# Data extracts:

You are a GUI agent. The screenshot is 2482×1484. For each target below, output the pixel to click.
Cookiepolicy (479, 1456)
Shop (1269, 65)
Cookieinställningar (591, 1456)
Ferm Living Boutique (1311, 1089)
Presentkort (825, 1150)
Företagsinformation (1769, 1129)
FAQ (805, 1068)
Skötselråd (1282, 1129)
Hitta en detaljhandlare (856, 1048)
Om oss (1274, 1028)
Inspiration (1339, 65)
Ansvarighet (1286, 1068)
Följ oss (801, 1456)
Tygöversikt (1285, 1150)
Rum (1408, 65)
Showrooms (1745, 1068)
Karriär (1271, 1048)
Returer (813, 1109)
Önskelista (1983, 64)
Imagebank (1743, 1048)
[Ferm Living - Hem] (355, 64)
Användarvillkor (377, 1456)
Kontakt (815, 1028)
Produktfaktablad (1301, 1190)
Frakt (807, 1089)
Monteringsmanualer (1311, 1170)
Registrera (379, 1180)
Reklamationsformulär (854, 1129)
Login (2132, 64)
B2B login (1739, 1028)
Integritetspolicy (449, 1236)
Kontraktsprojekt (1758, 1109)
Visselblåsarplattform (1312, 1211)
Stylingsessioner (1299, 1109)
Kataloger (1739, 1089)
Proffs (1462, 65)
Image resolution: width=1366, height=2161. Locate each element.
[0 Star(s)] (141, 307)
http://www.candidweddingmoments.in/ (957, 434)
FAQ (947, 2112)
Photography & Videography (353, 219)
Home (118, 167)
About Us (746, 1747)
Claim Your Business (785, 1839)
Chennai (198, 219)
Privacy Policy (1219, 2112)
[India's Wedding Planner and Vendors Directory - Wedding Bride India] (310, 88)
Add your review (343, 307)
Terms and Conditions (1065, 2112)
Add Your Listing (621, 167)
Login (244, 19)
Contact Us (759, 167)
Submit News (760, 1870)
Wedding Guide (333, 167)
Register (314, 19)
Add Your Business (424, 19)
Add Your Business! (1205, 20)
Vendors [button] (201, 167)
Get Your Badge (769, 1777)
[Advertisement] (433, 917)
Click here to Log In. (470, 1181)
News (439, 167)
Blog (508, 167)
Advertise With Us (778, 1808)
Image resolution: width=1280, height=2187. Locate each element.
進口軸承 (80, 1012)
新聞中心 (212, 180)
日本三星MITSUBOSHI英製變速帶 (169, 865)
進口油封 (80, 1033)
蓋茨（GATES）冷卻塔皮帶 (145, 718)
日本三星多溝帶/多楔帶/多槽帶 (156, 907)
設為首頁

# Your goal:
Copy out the full listing, exactly as it stands.

# Solved exercise:
You are a GUI agent. The screenshot is 2482×1484. For each target below, output the pixel to click.
Cookiepolicy (479, 1456)
Shop (1269, 65)
Cookieinställningar (591, 1456)
Ferm Living Boutique (1311, 1089)
Presentkort (825, 1150)
Företagsinformation (1769, 1129)
FAQ (805, 1068)
Skötselråd (1282, 1129)
Hitta en detaljhandlare (856, 1048)
Om oss (1274, 1028)
Inspiration (1339, 65)
Ansvarighet (1286, 1068)
Följ oss (801, 1456)
Tygöversikt (1285, 1150)
Rum (1408, 65)
Showrooms (1745, 1068)
Karriär (1271, 1048)
Returer (813, 1109)
Önskelista (1983, 64)
Imagebank (1743, 1048)
[Ferm Living - Hem] (355, 64)
Användarvillkor (377, 1456)
Kontakt (815, 1028)
Produktfaktablad (1301, 1190)
Frakt (807, 1089)
Monteringsmanualer (1311, 1170)
Registrera (379, 1180)
Reklamationsformulär (854, 1129)
Login (2132, 64)
B2B login (1739, 1028)
Integritetspolicy (449, 1236)
Kontraktsprojekt (1758, 1109)
Visselblåsarplattform (1312, 1211)
Stylingsessioner (1299, 1109)
Kataloger (1739, 1089)
Proffs (1462, 65)
Image resolution: width=1366, height=2161. Locate each element.
[0 Star(s)] (141, 307)
http://www.candidweddingmoments.in/ (957, 434)
FAQ (947, 2112)
Photography & Videography (353, 219)
Home (118, 167)
About Us (746, 1747)
Claim Your Business (785, 1839)
Chennai (198, 219)
Privacy Policy (1219, 2112)
[India's Wedding Planner and Vendors Directory - Wedding Bride India] (310, 88)
Add your review (343, 307)
Terms and Conditions (1065, 2112)
Add Your Listing (621, 167)
Login (244, 19)
Contact Us (759, 167)
Submit News (760, 1870)
Wedding Guide (333, 167)
Register (314, 19)
Add Your Business (424, 19)
Add Your Business! (1205, 20)
Vendors [button] (201, 167)
Get Your Badge (769, 1777)
[Advertisement] (433, 917)
Click here to Log In. (470, 1181)
News (439, 167)
Blog (508, 167)
Advertise With Us (778, 1808)
Image resolution: width=1280, height=2187. Locate each element.
進口軸承 (80, 1012)
新聞中心 (212, 180)
日本三星MITSUBOSHI英製變速帶 (169, 865)
進口油封 (80, 1033)
蓋茨（GATES）冷卻塔皮帶 (145, 718)
日本三星多溝帶/多楔帶/多槽帶 (156, 907)
設為首頁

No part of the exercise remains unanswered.